* _TASK DESCRIPTION_
Filter the records, keeping every line that has the string "computer".

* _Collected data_
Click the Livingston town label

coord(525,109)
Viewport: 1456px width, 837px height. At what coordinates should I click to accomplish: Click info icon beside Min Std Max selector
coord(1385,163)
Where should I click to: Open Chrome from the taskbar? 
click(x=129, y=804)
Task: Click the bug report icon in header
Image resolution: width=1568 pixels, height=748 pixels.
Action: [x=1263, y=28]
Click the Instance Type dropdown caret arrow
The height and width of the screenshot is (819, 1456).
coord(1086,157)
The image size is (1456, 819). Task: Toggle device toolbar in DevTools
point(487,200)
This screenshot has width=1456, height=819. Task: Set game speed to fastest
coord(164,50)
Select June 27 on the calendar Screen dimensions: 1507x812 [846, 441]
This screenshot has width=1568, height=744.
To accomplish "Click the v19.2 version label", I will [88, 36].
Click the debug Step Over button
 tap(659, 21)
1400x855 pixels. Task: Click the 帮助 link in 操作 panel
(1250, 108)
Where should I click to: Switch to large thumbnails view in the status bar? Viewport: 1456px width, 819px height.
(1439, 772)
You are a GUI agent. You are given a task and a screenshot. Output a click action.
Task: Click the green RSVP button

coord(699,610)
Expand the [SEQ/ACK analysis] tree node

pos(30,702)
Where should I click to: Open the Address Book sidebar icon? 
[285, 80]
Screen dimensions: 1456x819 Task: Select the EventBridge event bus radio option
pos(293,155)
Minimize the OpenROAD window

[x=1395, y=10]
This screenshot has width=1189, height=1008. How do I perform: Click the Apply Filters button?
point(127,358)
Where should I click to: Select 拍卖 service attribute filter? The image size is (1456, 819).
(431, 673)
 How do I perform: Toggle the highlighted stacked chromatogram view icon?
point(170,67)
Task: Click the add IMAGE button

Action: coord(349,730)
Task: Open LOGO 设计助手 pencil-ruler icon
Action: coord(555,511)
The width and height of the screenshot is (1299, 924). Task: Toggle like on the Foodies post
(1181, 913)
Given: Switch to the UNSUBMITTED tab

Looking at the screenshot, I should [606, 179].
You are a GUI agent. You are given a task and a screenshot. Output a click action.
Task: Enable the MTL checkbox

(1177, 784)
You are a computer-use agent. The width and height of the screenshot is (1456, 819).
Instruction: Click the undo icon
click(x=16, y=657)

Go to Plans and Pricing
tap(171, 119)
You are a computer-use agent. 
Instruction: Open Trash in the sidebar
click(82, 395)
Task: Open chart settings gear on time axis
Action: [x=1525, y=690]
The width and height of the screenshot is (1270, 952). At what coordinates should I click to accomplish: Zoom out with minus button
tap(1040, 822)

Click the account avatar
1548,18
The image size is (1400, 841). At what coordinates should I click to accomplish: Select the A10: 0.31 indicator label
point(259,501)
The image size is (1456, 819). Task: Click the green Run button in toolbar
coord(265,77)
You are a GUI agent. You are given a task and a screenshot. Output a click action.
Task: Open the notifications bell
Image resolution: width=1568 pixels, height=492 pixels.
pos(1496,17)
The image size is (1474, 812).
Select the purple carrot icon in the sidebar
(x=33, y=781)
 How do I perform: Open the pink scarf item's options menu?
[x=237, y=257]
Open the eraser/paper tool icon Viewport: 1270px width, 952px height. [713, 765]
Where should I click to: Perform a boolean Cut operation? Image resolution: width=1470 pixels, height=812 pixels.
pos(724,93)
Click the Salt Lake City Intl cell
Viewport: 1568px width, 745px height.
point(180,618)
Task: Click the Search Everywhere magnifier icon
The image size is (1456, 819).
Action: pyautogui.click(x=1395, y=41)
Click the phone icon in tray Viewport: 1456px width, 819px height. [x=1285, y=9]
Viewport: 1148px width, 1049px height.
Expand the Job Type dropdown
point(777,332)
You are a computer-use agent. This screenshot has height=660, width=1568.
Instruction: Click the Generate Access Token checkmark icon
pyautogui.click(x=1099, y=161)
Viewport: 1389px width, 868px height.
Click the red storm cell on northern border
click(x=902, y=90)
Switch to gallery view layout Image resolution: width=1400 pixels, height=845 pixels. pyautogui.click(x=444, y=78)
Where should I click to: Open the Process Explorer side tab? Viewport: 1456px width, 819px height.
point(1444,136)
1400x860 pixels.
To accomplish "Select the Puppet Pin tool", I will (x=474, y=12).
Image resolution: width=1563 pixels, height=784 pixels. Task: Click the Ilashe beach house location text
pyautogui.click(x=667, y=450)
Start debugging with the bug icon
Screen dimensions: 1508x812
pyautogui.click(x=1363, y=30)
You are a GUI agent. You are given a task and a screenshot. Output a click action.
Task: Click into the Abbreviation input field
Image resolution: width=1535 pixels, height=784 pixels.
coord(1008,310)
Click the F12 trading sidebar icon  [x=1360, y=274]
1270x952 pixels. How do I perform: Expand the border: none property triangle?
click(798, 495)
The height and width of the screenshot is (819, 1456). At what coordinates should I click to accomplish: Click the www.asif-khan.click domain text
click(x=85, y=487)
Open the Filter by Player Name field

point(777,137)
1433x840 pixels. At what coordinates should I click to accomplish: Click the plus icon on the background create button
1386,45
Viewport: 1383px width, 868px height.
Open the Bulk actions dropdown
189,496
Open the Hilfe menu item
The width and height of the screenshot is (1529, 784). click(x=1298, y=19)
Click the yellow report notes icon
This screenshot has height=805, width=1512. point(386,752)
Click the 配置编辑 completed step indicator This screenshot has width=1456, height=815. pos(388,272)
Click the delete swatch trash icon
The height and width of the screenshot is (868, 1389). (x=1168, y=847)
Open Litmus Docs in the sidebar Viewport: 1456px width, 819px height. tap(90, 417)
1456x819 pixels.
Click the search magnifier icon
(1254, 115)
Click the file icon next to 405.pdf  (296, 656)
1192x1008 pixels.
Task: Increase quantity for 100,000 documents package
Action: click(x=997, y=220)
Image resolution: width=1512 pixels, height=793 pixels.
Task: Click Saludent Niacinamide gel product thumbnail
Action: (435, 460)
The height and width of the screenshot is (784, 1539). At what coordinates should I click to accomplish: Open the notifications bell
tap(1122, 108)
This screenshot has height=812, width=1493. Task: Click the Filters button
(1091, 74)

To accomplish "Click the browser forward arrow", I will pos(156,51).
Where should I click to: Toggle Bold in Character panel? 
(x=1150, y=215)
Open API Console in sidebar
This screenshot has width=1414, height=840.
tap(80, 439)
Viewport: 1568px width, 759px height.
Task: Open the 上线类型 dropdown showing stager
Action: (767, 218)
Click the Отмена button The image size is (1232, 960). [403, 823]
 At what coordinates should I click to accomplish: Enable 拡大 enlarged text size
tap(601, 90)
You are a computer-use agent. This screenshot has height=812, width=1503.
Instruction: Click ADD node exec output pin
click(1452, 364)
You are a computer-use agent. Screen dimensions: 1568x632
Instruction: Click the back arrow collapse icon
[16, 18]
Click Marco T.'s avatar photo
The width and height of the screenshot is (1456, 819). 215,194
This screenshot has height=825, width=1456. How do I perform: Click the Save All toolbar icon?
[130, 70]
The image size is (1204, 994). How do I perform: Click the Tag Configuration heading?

* _EXPECTED ANSWER_
You are a computer-use agent. The width and height of the screenshot is (1456, 819).
You are a computer-use agent. 
You are a computer-use agent. This screenshot has height=660, width=1568.
You are a computer-use agent. This screenshot has height=812, width=1503.
You are a computer-use agent. Screen dimensions: 1568x632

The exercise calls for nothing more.